I’m not sure that going from individual Olympic gold to working for a municipality is a step up… but I guess we all have to grow up sometime!

Annie Oakley

Obviously, its in the eye of the beholder. She will continue to do a fantastic job and if its something she enjoys and it works well for her and her family I say more power to her!

bobo gigi

I don’t see what’s infamous for an olympic gold medalist or anyone else to work for a city and serve the public community.
Quite the contrary, she’s a great example in my opinion.


Working in local government can be a great career…just ask Leslie Knope! In all seriousness, I work as a local government attorney, after graduating from a Top 10 law school, and find the work to be rewarding, the pay to be competitive (for the public sector), and the work life balance to be fantastic. Working in local government means you get to serve constituents at the most personal level. No need to knock local government!


She does AMAZING work at that pool! My family has felt very blessed to have our kids there with her


Having an Olympic gold winner run your aquatics department might be the most appropriate fit I have seen for an athlete post-retirement. But I guess this rules out another comeback?

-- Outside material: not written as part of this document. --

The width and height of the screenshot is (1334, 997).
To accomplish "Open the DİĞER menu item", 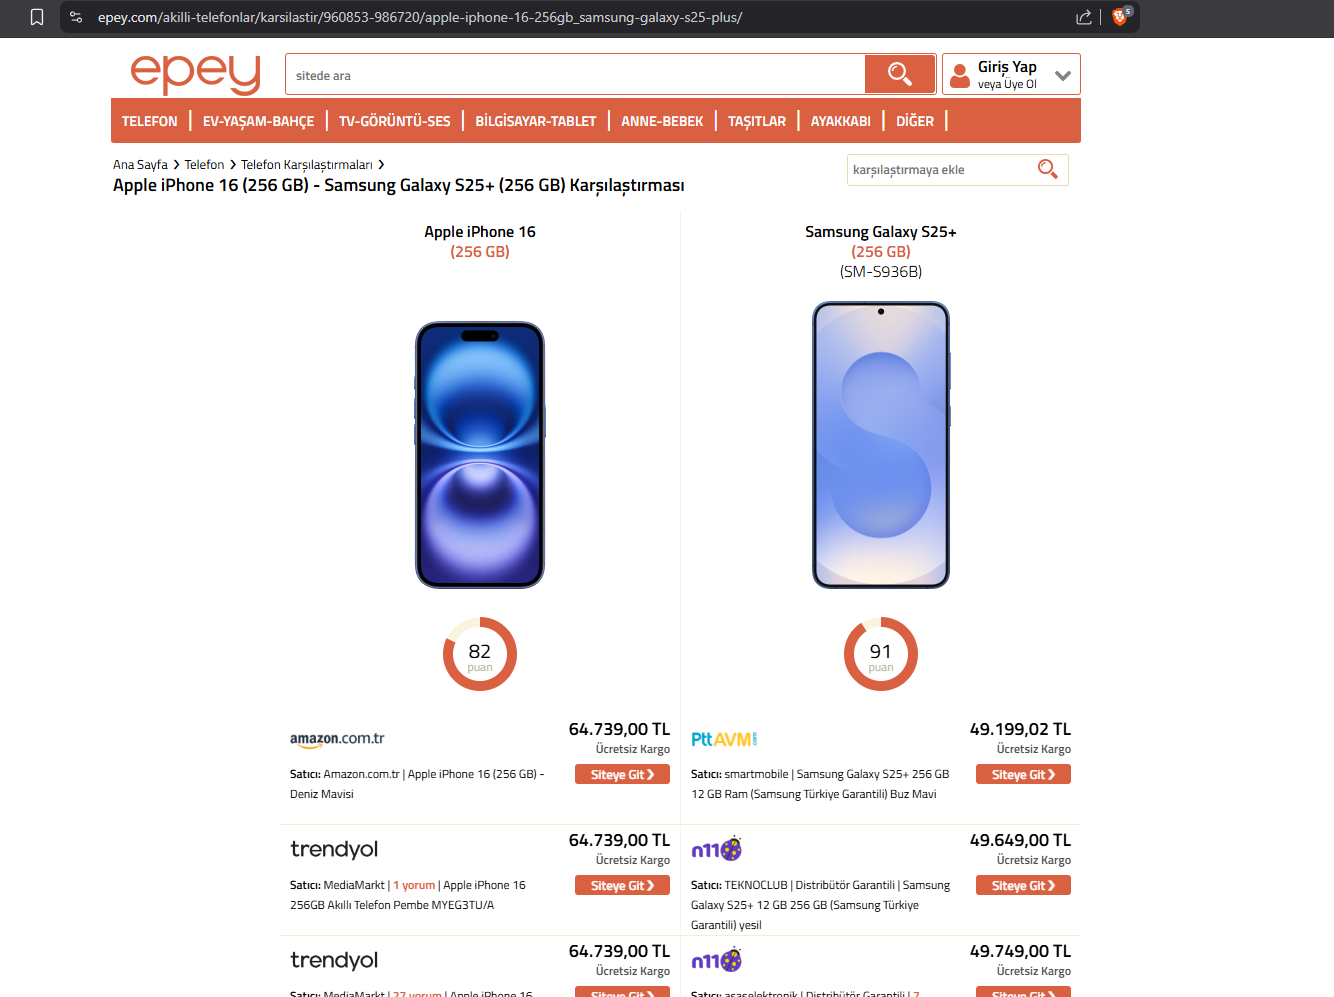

I’m still hoping Megan Jendrick and Amanda Beard will make another go at it! 2020? Maybe in a Masters meet? We can hope!

About Jared Anderson

Jared Anderson

Jared Anderson swam for nearly twenty years. Then, Jared Anderson stopped swimming and started writing about swimming. He's not sick of swimming yet. Swimming might be sick of him, though. Jared was a YMCA and high school swimmer in northern Minnesota, and spent his college years swimming breaststroke and occasionally pretending …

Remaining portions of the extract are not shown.